**YOUR INSTRUCTIONS**
Please retype the material from the line holding "This screenshot has height=395, width=460." through the end of the material, inclusive, and leave the pictures out of your answer.

#### GIVEN RECORDS ####

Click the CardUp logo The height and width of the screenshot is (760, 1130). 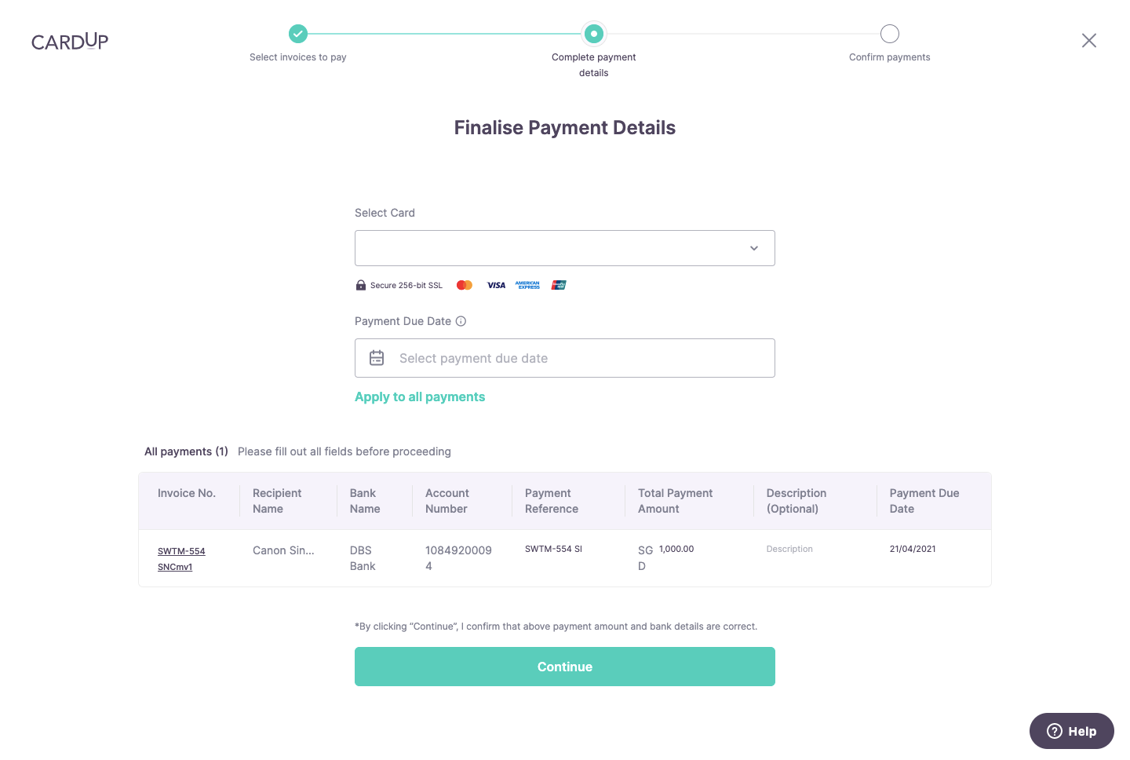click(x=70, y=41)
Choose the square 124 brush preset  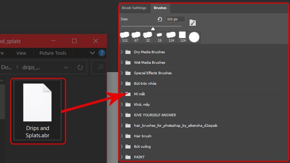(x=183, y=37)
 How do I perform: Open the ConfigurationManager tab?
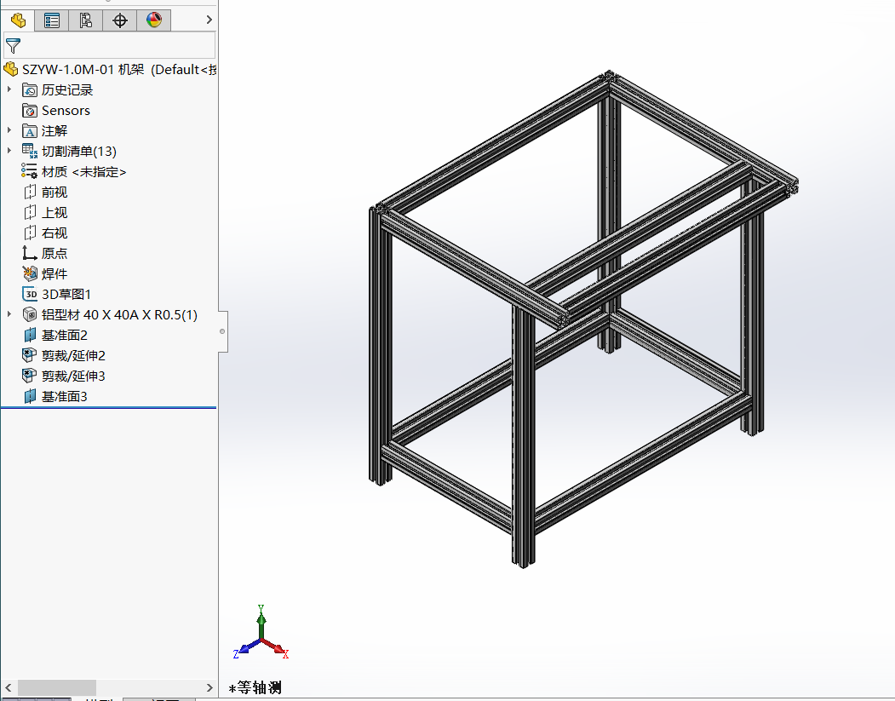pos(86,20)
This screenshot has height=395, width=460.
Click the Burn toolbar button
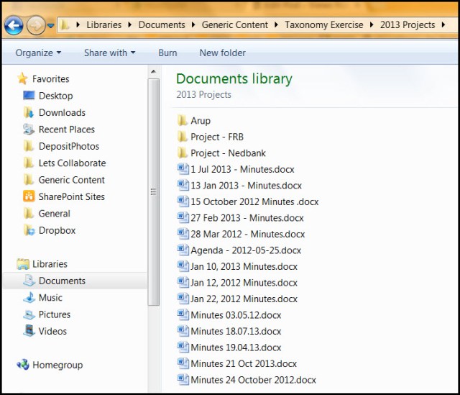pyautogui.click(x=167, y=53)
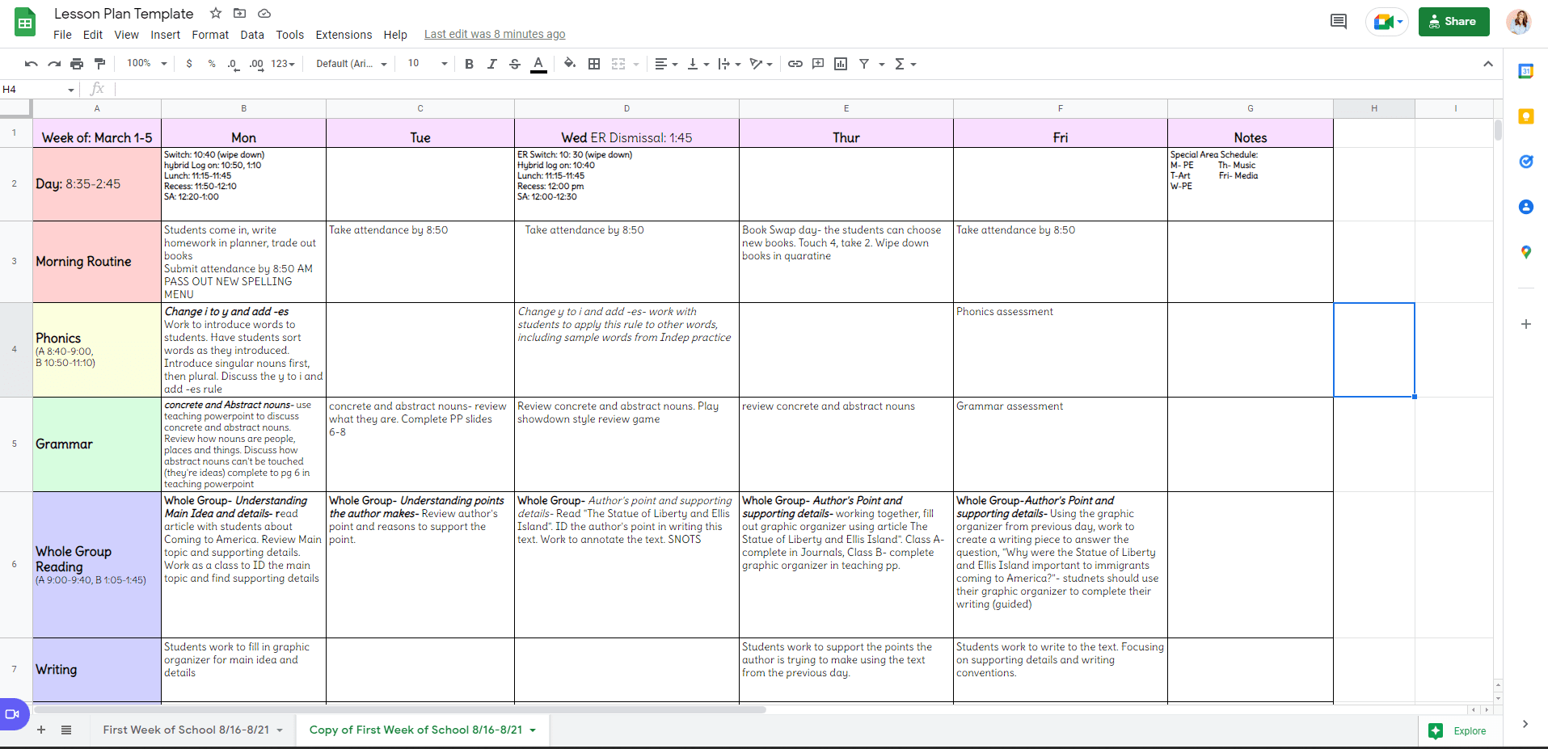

####

**SOLUTION FOR THIS TASK**
This screenshot has height=395, width=460.
Click the Burn toolbar button
pyautogui.click(x=167, y=53)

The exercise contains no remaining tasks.